--- TASK PROMPT ---
From the passage on emotions below, copy out the section that starts with the words "Cory’s new girlfriend" and ends after the words "bottom of this.".

*** TEXT SECTION Section Begins ***

Antoni had his first panic attack recently at his friends’ wedding. It seemed to come out of nowhere – his heart racing, breath quickening, dizziness – and he ran to the bathroom to avoid embarrassment. Antoni’s boyfriend, James, met him in the bathroom and tried to comfort Antoni until the attack passed. The difficulty is that Antoni felt confused about what had happened, and was surprised when James called it a “panic attack.”  He even had a hard time understanding how what he experienced could’ve been “panic” — it didn’t feel like he thought that word was supposed to feel. He was enjoying a beautiful wedding of two of his best friends with his partner and nothing seemed to be wrong – what happened?

Clare is a kind and quiet woman who seems to get along with everyone easily. Her friends describe her as calm and easy-going. Clare always goes along with whatever plans her friends make, and never really voices her own wants/needs because she figures she’s just happy to spend time with them. In fact, she voices her own wants/needs so infrequently that she is often uncertain what they are.  Clare received a variety of influences early on through school, church, and family that taught her that women should generally be pleasant and fun, and take special care not to be burdensome. She’s certain those influences are related to why she often is unable to identify what she thinks or feels, or why she is reluctant to voice them even if she can.

Cory’s new girlfriend wants to be in an open relationship with him, allowing each of them to seek outside partners and intimacy. Cory feels something stirring inside him when she brings this up, but ignores it because he wants to please his new girlfriend. Weeks go by and Cory’s girlfriend has been seeing other people, but Cory has not. Whatever was stirring inside him previously is still there and it’s not going away with time. Cory doesn’t want to limit his girlfriend’s self-expression, but is certain he’s going to have to address his own nebulous feelings if he is to get to the bottom of this.

Emotions are Important.

Emotions play a role in each of these scenarios. Imagine that perhaps when Antoni was able to play back the evening in his mind and discuss things with James, he might’ve realized that he had a fear that he and James would never get married like their friends whose wedding they were attending.  Imagine that perhaps Clare has been suppressing her own needs for so long that she is often unable to snap out of her early training about women. And imagine that Cory has some mix of fear and jealousy inside of him that he is not addressing in order to “please” his new girlfriend.

*** TEXT SECTION Section Ends ***
*** LISTED ENTRIES Section Begins ***

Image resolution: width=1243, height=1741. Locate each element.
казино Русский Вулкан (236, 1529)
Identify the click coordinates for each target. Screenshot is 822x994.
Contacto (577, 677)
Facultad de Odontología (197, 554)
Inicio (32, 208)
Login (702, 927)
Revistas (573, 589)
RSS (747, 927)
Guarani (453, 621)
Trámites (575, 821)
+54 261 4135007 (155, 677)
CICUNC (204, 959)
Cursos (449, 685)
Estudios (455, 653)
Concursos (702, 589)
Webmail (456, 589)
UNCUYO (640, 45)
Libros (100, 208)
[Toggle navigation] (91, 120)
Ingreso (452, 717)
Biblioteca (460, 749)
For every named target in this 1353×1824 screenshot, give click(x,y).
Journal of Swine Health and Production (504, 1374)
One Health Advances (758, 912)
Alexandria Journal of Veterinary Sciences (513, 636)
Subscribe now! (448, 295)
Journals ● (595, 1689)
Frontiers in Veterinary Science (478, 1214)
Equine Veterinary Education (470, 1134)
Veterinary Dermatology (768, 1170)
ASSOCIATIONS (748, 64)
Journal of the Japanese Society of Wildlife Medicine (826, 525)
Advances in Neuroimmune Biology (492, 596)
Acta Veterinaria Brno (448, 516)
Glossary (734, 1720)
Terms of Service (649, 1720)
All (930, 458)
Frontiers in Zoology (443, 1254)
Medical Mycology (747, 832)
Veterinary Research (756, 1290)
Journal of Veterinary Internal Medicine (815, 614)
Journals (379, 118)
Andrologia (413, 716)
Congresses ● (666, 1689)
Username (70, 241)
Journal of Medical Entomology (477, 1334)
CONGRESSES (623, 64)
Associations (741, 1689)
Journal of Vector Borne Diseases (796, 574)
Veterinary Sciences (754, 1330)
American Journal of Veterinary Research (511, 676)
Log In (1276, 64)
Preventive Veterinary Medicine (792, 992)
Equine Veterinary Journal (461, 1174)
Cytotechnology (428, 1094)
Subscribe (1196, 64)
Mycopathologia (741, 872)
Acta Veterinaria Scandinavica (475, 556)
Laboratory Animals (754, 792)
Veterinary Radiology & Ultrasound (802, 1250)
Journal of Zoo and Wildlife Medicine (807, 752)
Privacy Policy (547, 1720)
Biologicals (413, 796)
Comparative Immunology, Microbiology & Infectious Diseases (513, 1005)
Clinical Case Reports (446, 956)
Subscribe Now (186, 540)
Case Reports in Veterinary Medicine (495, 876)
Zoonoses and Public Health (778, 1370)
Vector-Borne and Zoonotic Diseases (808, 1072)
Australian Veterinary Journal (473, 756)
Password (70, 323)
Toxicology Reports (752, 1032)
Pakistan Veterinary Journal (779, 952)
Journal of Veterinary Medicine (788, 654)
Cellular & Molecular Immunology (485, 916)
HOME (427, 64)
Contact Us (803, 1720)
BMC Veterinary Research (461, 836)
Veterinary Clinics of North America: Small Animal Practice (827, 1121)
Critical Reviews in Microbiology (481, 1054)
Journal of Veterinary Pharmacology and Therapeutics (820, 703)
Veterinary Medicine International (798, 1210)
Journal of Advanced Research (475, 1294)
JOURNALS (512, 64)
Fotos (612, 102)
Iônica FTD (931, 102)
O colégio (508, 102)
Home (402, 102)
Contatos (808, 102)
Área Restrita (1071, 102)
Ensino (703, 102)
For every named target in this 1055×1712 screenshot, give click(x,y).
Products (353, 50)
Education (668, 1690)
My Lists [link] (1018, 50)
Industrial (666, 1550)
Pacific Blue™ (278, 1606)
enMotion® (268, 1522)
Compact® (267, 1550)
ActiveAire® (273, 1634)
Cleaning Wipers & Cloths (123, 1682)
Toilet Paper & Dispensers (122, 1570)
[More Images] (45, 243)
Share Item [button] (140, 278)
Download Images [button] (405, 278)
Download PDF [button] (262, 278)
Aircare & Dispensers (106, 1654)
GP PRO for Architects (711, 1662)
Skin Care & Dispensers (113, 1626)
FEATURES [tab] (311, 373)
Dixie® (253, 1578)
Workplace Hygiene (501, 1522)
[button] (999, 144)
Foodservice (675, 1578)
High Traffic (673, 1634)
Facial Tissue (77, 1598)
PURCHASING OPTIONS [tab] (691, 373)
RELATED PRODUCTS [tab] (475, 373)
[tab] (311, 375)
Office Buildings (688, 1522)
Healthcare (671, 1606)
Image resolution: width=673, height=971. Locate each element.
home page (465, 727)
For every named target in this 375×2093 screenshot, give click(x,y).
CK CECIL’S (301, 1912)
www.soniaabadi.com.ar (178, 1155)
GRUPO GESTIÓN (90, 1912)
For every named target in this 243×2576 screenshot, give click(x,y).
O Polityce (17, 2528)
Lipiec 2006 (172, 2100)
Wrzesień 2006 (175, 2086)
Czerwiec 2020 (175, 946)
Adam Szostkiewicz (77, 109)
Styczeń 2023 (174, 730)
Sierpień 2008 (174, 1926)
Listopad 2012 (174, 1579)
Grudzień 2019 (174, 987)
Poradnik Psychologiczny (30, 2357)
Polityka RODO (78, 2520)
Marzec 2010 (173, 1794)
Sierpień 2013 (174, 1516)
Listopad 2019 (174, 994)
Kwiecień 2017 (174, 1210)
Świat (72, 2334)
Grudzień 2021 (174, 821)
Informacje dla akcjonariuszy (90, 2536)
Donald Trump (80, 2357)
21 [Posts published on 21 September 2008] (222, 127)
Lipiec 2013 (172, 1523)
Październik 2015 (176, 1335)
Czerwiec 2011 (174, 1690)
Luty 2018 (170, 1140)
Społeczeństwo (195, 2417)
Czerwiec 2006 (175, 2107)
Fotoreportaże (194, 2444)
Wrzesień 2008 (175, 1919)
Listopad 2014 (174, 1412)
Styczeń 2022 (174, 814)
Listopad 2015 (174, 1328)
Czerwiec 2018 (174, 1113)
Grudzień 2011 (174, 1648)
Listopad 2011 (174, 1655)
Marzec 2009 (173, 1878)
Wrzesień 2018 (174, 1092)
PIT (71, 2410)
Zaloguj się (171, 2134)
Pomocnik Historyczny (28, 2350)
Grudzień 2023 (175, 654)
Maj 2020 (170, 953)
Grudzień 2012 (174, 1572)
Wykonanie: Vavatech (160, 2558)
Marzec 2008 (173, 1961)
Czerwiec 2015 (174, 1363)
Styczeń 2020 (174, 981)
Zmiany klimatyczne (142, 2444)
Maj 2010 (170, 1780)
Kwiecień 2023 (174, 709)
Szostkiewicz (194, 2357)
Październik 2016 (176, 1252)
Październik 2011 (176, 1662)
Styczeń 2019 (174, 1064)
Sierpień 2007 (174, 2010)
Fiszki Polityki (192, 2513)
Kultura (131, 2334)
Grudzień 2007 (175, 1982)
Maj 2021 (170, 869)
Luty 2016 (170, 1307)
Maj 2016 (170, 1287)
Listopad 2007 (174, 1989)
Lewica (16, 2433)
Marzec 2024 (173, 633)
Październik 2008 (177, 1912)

*** LISTED ENTRIES Section Ends ***

--- FINAL ANSWER ---
Cory’s new girlfriend wants to be in an open relationship with him, allowing each of them to seek outside partners and intimacy. Cory feels something stirring inside him when she brings this up, but ignores it because he wants to please his new girlfriend. Weeks go by and Cory’s girlfriend has been seeing other people, but Cory has not. Whatever was stirring inside him previously is still there and it’s not going away with time. Cory doesn’t want to limit his girlfriend’s self-expression, but is certain he’s going to have to address his own nebulous feelings if he is to get to the bottom of this.